Ma il primo a comprendere il talento del giovane Stuhr è Krzysztof Kieślowski: con lui stringe un lungo sodalizio durante il quale gira i capolavori Il cineamatore, Decalogo 10 e Tre colori: film Bianco nel 1994.
“La mia carriera – ricordava Stuhr – è iniziata con Kieślowski, è stato il primo a dirigermi. Ma ero già abbastanza maturo tra teatro e televisione. Kieślowski mi ha insegnato a essere, non a fingere. Sapeva come estrarre le emozioni vere, andando alla radice delle cose. Eravamo amici. Tutti si fidavano di lui, a volte si improvvisava”.
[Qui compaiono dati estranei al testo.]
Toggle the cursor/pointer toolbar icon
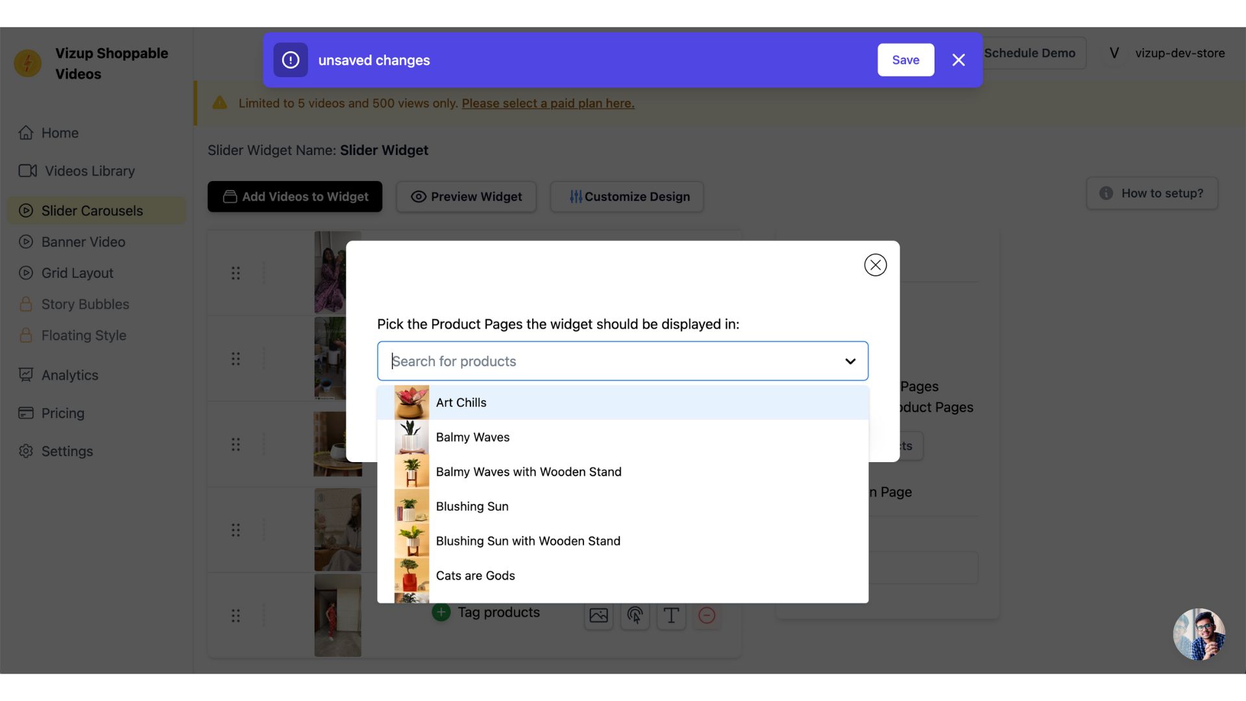The width and height of the screenshot is (1246, 701). pos(635,613)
Nel 1994 Stuhr esordisce dietro la macchina da presa con il film Spis cudzolonic. Il suo secondo film, Storie d’amore (1997), ottiene diversi riconoscimenti internazionali ed è presentato in concorso alla Mostra Internazionale d’Arte Cinematografica di Venezia, dove riceve il premio Fipresci, il premio la Navicella – Sergio Trasatti, l’Anicaflash e una menzione speciale dalla giuria dell’Ocic. Nel 1999 torna alla Mostra di Venezia con Sette giorni nella vita di un uomo, che gli vale un’altra menzione speciale dell’Ocic (ex-aequo con Diciassette anni di Zhang Yimou).
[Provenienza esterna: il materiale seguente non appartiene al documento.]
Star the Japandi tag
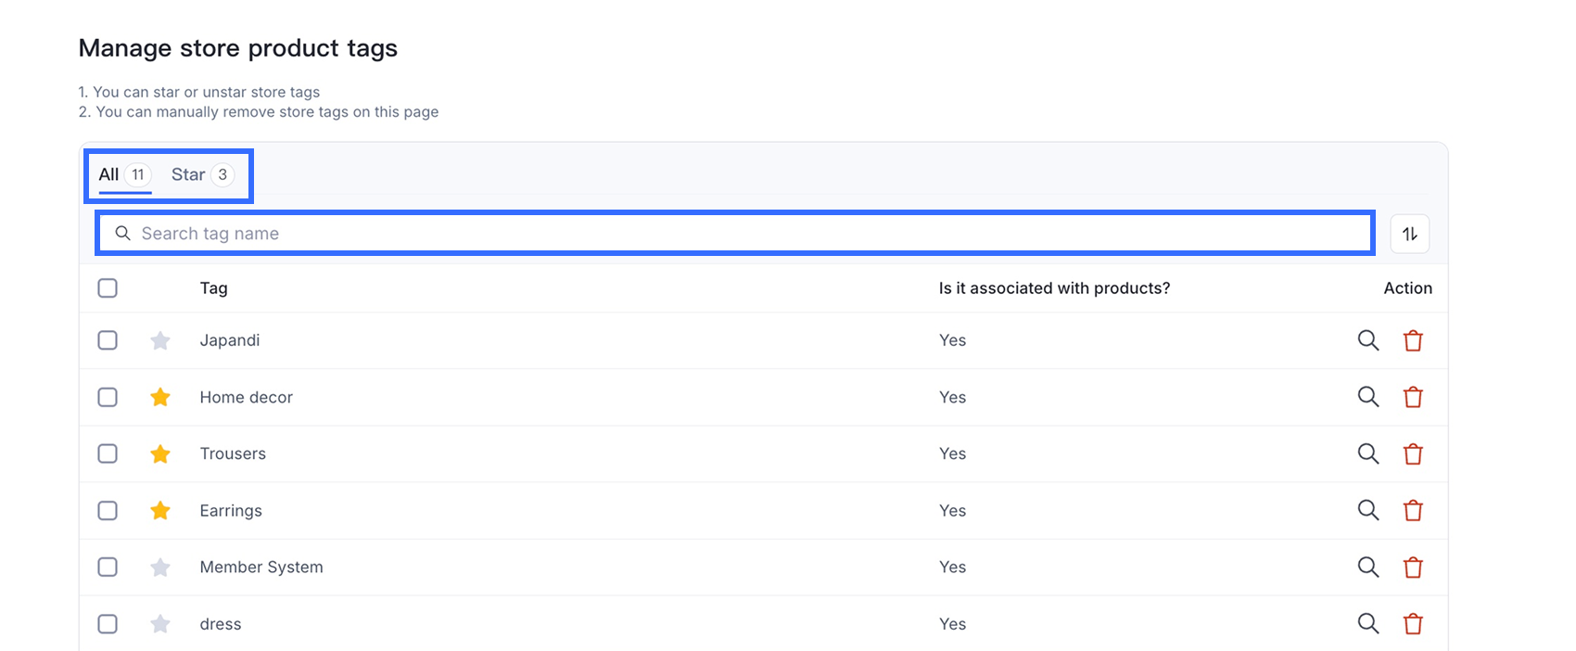The image size is (1576, 651). click(x=160, y=341)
In Italia, oltre al già citato intenso sodalizio con Nanni Moretti, ha partecipato anche a Io sono con te di Guido Chiesa (2010), L’ultimo papa re di Luca Manfredi (2013), Rimetti a noi i nostri debiti di Antonio Morabito (2018) e Non morirò di fame di Umberto Spinazzola (2023).
È stato Rettore dell’Accademia Ludwik Solski per le arti drammatiche di Cracovia per due mandati: dal 1990 al 1996 e di nuovo dal 2002 al 2008, dove è rimasto anche insegnante di recitazione.
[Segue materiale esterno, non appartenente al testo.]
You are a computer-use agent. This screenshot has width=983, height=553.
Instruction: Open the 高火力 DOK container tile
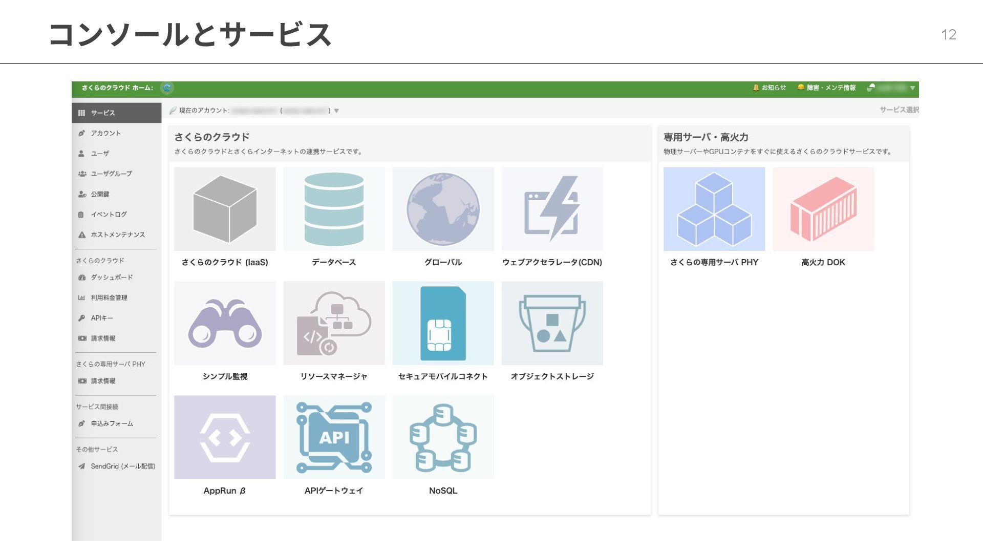point(823,209)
Dopo studi di filologia, Jerzy Stuhr si iscrisse alla Scuola superiore di studi teatrali della sua città e gli esordi della sua carriera sono stati fortunati in teatro.
Diretto dal 1972 dai registi teatrali Konrad Swinarski e Jerzy Jarocki, si impose come interprete dalle sottili qualità drammatiche in Delitto e castigo e I Demoni di Fëdor Dostoevskij per la regia di Wajda.
Parallelamente, Stuhr aveva iniziato una fortunata carriera televisiva di comico e intrattenitore, creando un esilarante cabaret in coppia con Bogusław Sobczuk.
Negli anni Ottanta Stuhr iniziò il suo importante incontro con artisti del teatro e del cinema italiano, tra i quali Adriana Asti e Michele Placido, lavorando al Piccolo di Milano e allo Stabile di Genova.
Come regista, insegnante di teatro e attore, Stuhr in Italia ha messo in scena Il contrabbasso, monologo di Patrick Süskind (1980), Ceneri alle ceneri di Harold Pinter, con regia dell’autore (1997) e I reverendi di Sławomir Mrożec (2001).